Cette pensée le réveilla tout à fait. « J’ai froid, en plein mois d’avril ! » Il interrogea du regard le synthétiseur holographique de son chevet. L’image se forma immédiatement en trois dimensions. Parmi la somme d’informations qui flottaient dans l’espace de sa chambre, il repéra celle de la température extérieure. Il l’a lut, se frotta les yeux, l’a relut. Le chiffre était toujours le même, un chiffre ridicule, un chiffre qui l’aurait fait rire s’il n’avait eu si froid (il commençait vraiment à grelotter) et si tous les tam-tams africains qui sévissaient à l’intérieur de son crâne avaient cessé, un chiffre rond qui n’exprimait rien d’autre que sa propre nullité : Zéro ! « C’est ça et pourquoi pas de la neige ? grommela t-il, saloperie de synthé !» Il allait mentalement lancer son anathème préféré sur ces nouveaux gadgets désormais omnipotents dont la déplorable qualité faisait le bonheur des sociétés de services de dépannage à domicile, quand il stoppa net.
La hauteur de température annoncée était fantaisiste, c’était évident, même si la sensation de froid qu’il ressentait était bien réelle. Mais une autre curiosité venait à présent de frapper son esprit. Le silence. Il jeta un œil mauvais sur le synthé qui, ayant détecté automatiquement que l’attention de Téo s’était détournée, affichait en guise de veille, une image en relief de la leçon de séduction numéro 2352 d’Aubade. Une voluptueuse poitrine galbée par un soutien-gorge en kevlar antigravitationnel translucide prenait tout le volume de la chambre. Le synthé fit disparaître le modèle « big brothers » en un milliardième de seconde et réafficha les informations courantes. Il était 7h40.

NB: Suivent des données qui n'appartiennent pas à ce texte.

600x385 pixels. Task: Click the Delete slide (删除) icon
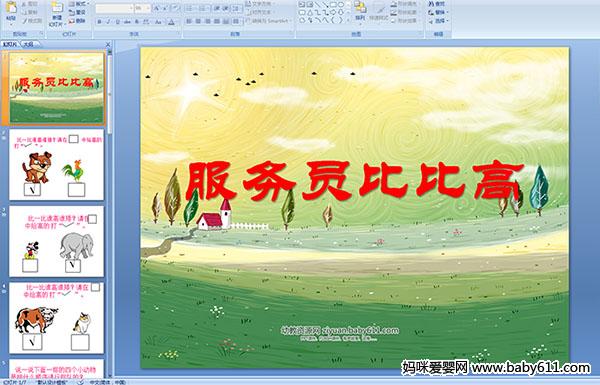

En dehors de ses immersions hebdomadaires dans son caisson étanche au Deep’n’Sleep, son club de remembrement moral, un tel silence était totalement inhabituel, surtout à cette heure là. Un léger frisson d’angoisse se rajouta à la horde de ceux qui parcouraient déjà son échine. Il commanda mentalement l’ouverture des volets électrostatiques.

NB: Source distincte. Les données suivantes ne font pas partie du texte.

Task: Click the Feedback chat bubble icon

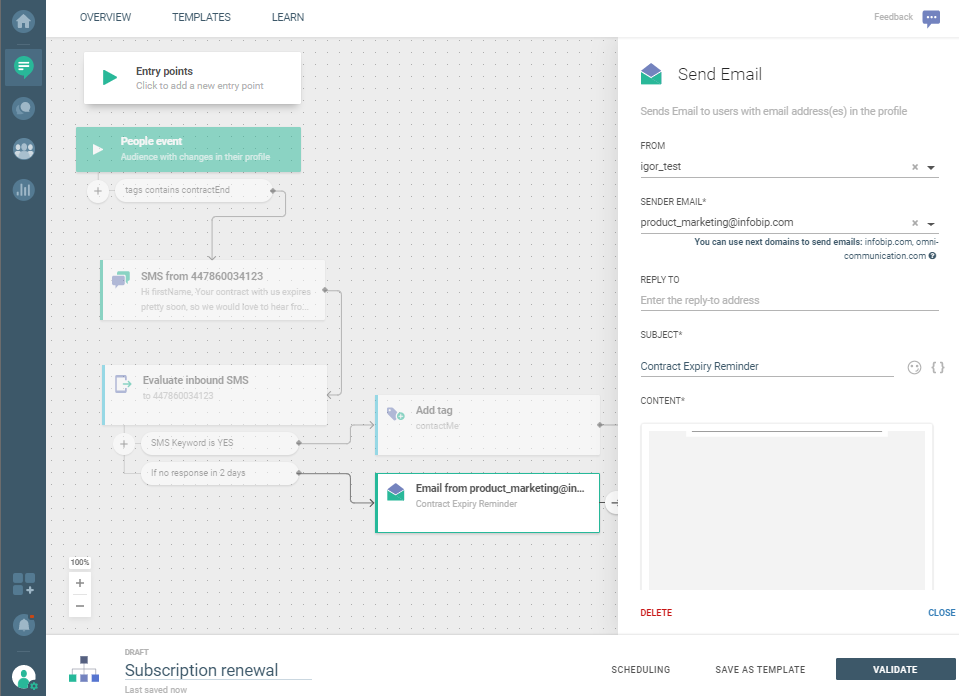Action: coord(931,18)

Il ne comprit pas tout de suite le spectacle qui s’offrait à lui. Il resta un moment figé, les yeux ronds et la bouche ouverte. Son décor habituel avait totalement changé, un peu comme si pendant la nuit, sa chambre s’était déplacée sur une planète inconnue. Sa fenêtre ouvrait normalement sur un jardin très joliment entretenu et éternellement vert. Mais ce matin, à la place des gazons clairs, des haies de lauriers, des bosquets d’aubépines, des fontaines gazouillantes, des chemins de graviers blancs qui s’enroulaient autour des îlots de verdure, il n’y avait plus qu’un grand désert blanc.
Téo fut contraint de prolonger sa prostration encore quelques longues secondes. Son cerveau avait du mal à admettre la réalité que lui ramenait ses yeux écarquillés.
Il était 7h41 ce matin du 24 avril 2053 et il avait neigé.

Trente centimètres de neige à vue de nez. C’était tout à la fois totalement incroyable et indéniablement réel. A vingt-sept ans, c’était la première fois qu’il était donné à Téo de se trouver face à face avec la réalité d’un tel paysage. La neige était pour lui un phénomène qui appartenait à un passé révolu que seules les banques d’images et les bibliothèques virtuelles préservaient de l’oubli. De la neige, il n’y en avait plus que sur ce qui restait des pôles, et encore, elle avait une couleur grisâtre et peu ragoûtante. Partout dans le monde, il y avait des lustres que les derniers glaciers avaient fait long feu. Les saisons elles aussi avaient fondu au fils des ans. Sur le continent européen, les écoliers qui apprenaient le cycle des saisons avaient la tâche plus facile que leurs prédécesseurs du début du siècle. Deux périodes définissaient le climat de tout l’hémisphère nord. La saison chaude qui débutait un peu avant le 15 mars et la saison des pluies et des tempêtes, plus courte, qui démarrait à peu près à la mi-novembre. La température ne descendait jamais au-dessous de 18 degrés Celsius, même au plus profond de la pire nuit de toute la saison des pluies. La norme pour un mois d’avril à cette heure matinale se situait plutôt autour de 27 degrés. Alors zéro degré un 24 avril avec de la neige…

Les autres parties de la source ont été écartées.